The House of Commons education committee found that many health services and local authorities are failing to identify children’s mental health needs when they enter care.

Their report, Mental Health and Well-being of Looked-after Children, published today (April 28), calls for looked-after children to be given priority access to specialist mental health assessments, with subsequent treatment based on their clinical needs.

The committee found Child and Adolescent Mental Health Services (CAMHS) are turning away children because they do not meet high treatment thresholds. And children are being rejected – against statutory guidance – because they have moved placement, often in the same local authority.

Looked-after children are four times more likely than other children to have a mental health condition, and almost half of children in care have a diagnosable mental health disorder.

The RCN is among 58 organisations that submitted written evidence to the committee during its investigation process.

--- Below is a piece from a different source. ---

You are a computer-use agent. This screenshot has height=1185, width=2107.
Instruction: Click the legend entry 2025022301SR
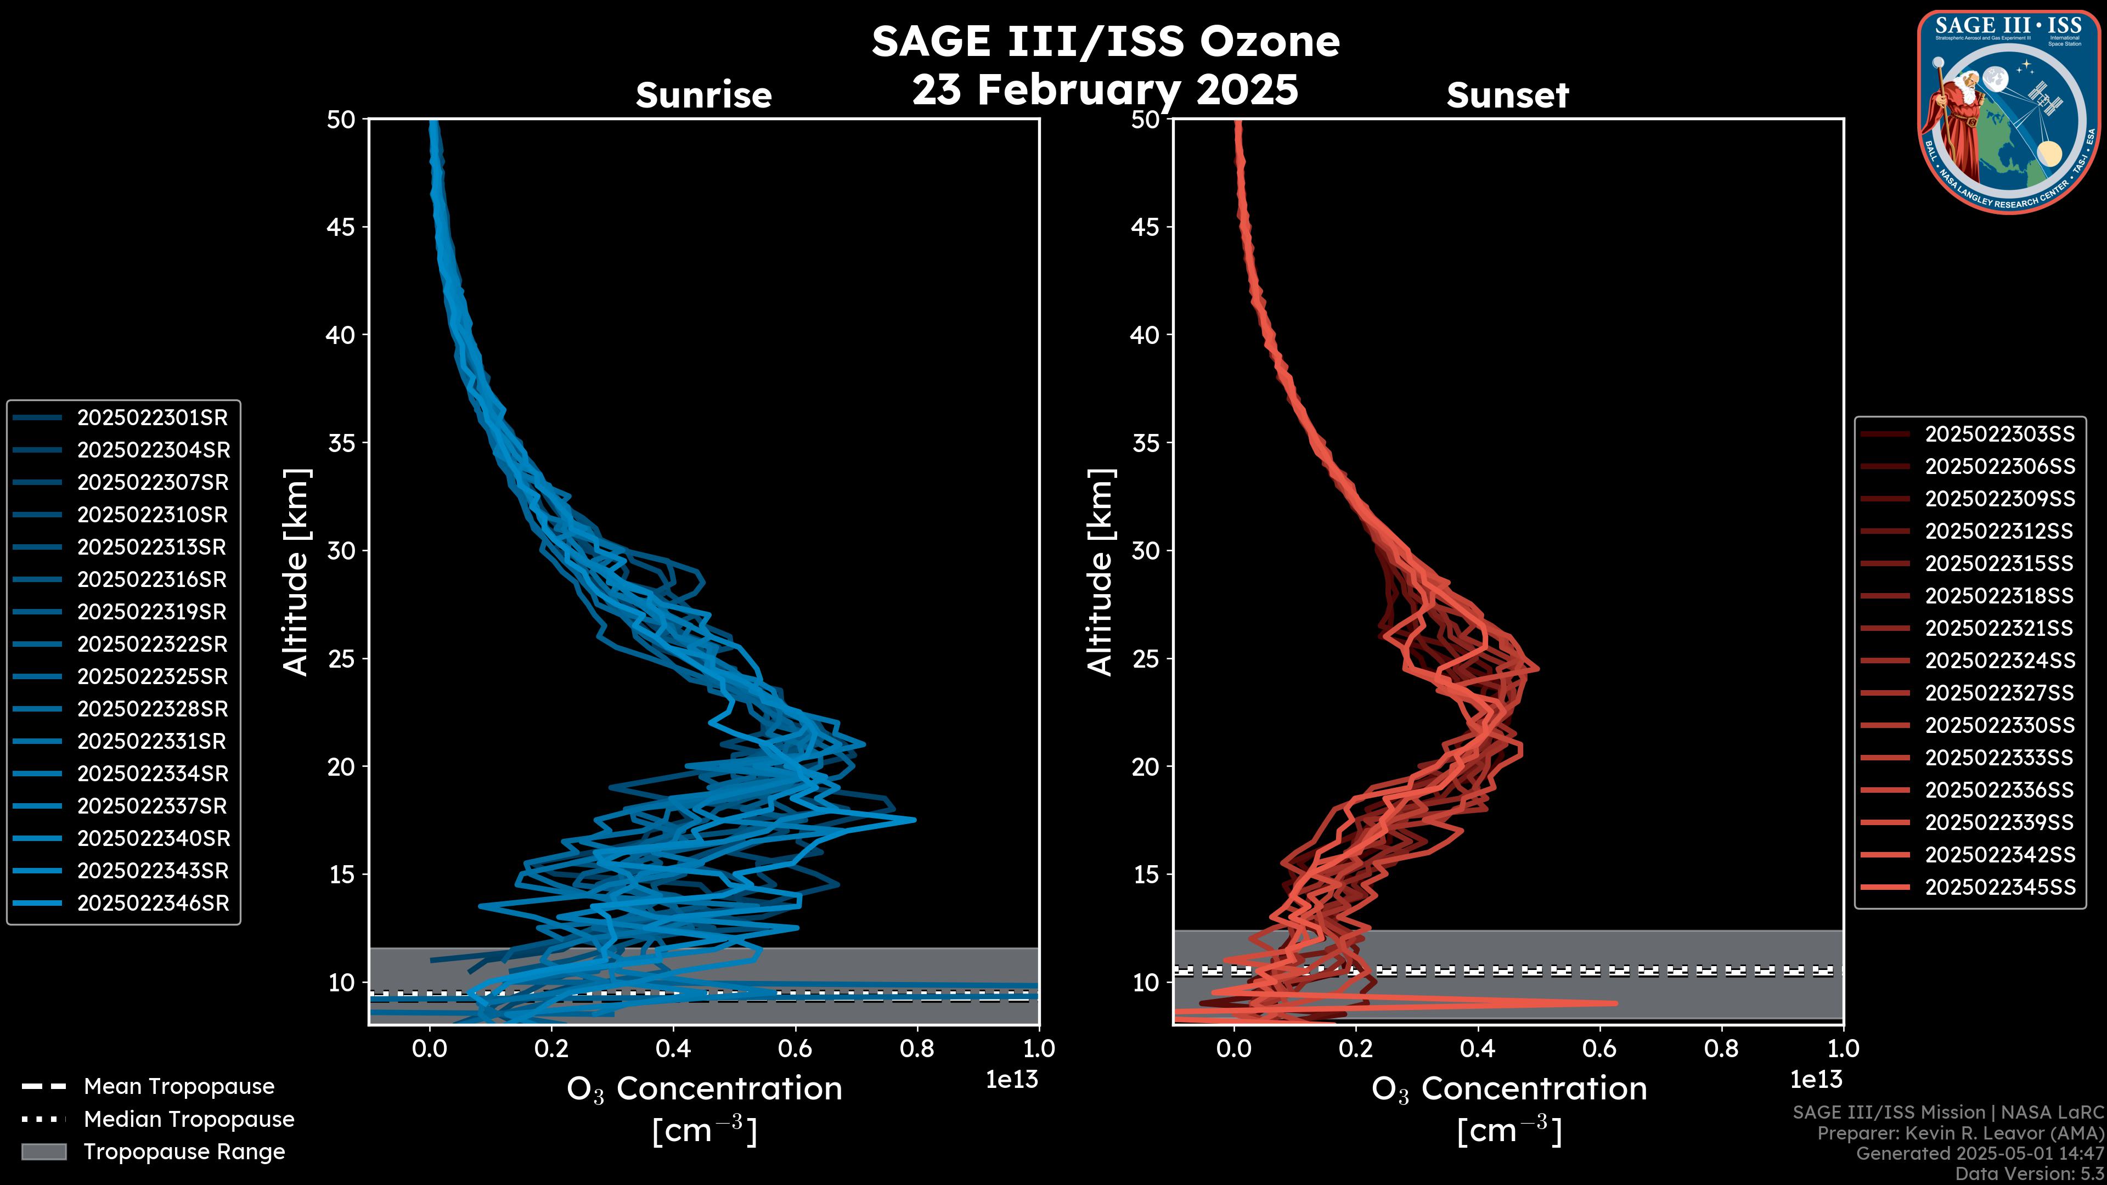(x=152, y=418)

The college expressed concern about ‘a postcode lottery in respect of dedicated CAMHS for looked-after children’ and cited a 7% drop in mental health nursing staff since 2010 in the face of increasing demand for the service.

RCN professional lead for children and young people’s nursing Fiona Smith said: ‘Too many children are not getting the help they need and the longer they have to wait, the more likely their conditions will continue into adulthood.’

Education committee chair Neil Carmichael said: ‘Given children in care may have unstable family lives and are frequently moving foster or residential placement, such inflexibility puts them at a serious disadvantage in getting the support they deserve. This must change.’

Young people leaving care in the UK are five times more likely to attempt suicide than their peers. They are also more likely to enter the criminal justice system.

The committee recommends:

  • CAMHS should form a part of a multi-agency team in which education, health and social care work in partnership, and each local area should employ a senior mental health professional to co-ordinate these services.
  • Care leavers should be able to access CAMHS up until the age of 25 (rather than 18).
  • Young people should be included in planning the services they need.